Can you rewrite the listing, beginning at the line that contains "Click the File length column header" and stopping at the end of the listing, with "header" changed to "heading" and everything else unchanged? Leave the pictures out of your answer.

Pointing listing for screenshots and pages
-=-=-=-=-

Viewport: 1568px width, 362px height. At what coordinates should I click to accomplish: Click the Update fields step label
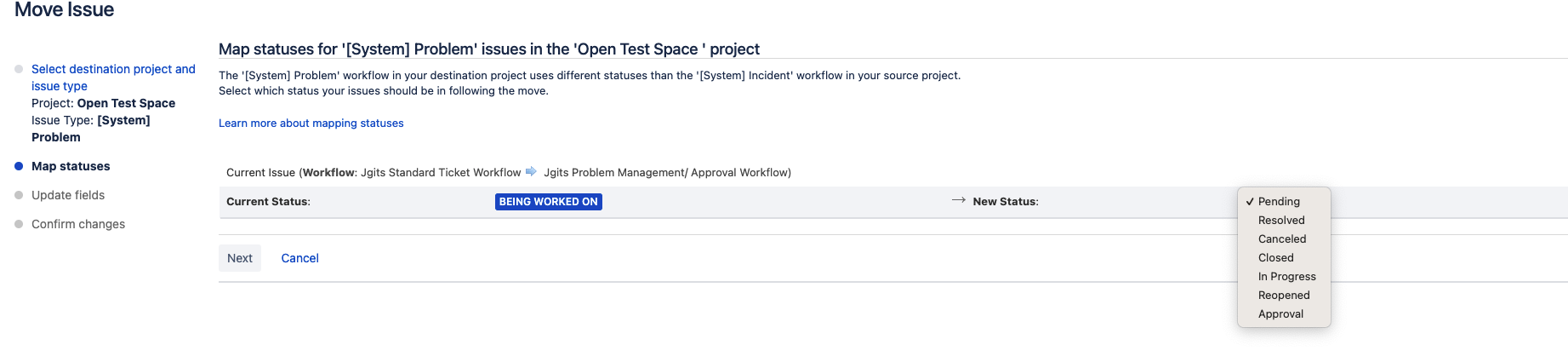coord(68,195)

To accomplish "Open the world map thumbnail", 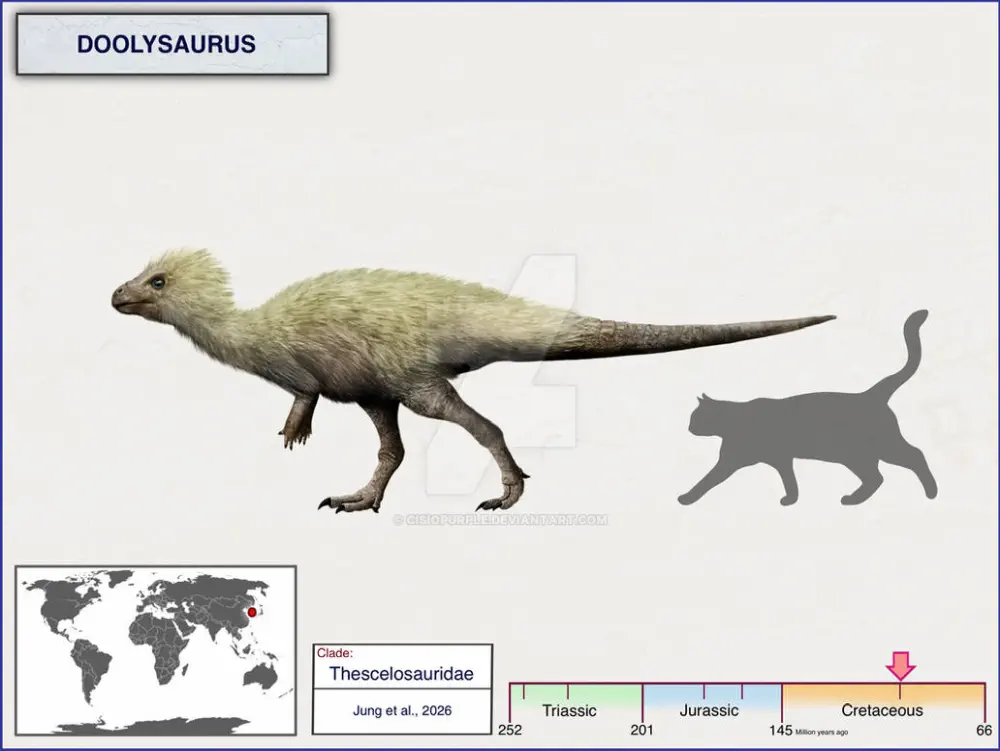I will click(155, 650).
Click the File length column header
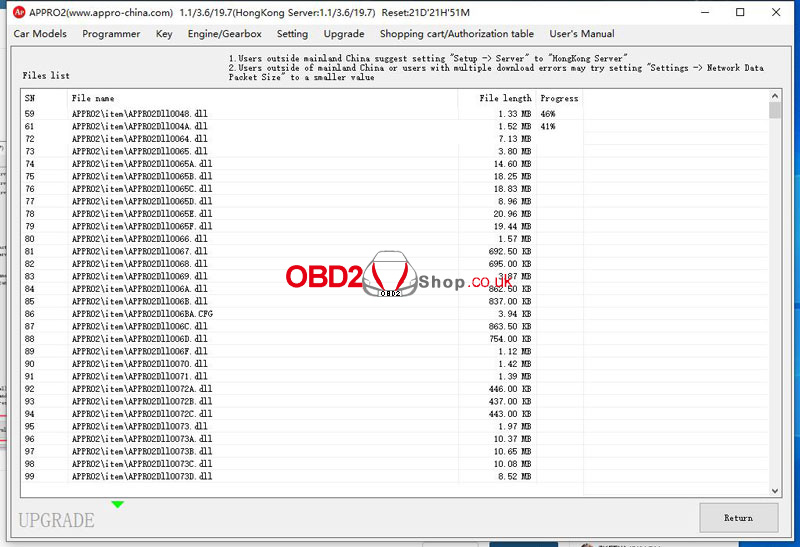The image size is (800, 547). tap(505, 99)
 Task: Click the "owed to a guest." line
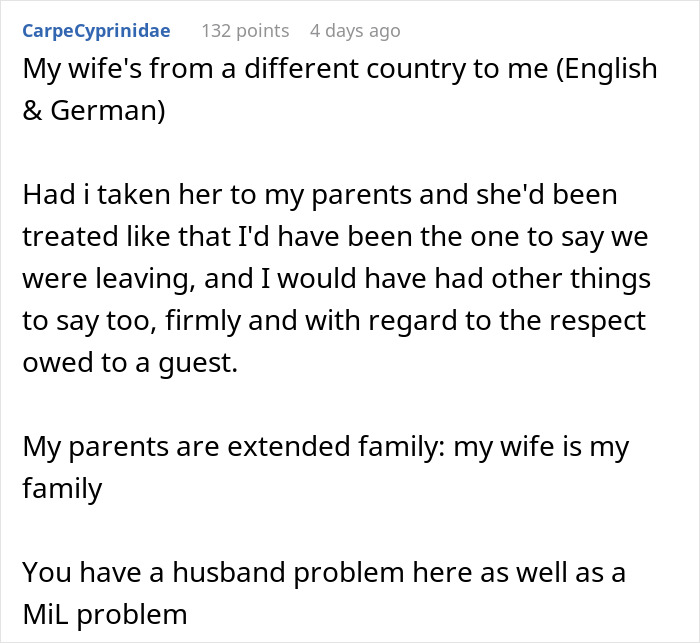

-=-=-=-=-

## WORKED SOLUTION
Click the File length column heading
The image size is (800, 547). tap(505, 99)
 Task: Click the "owed to a guest." line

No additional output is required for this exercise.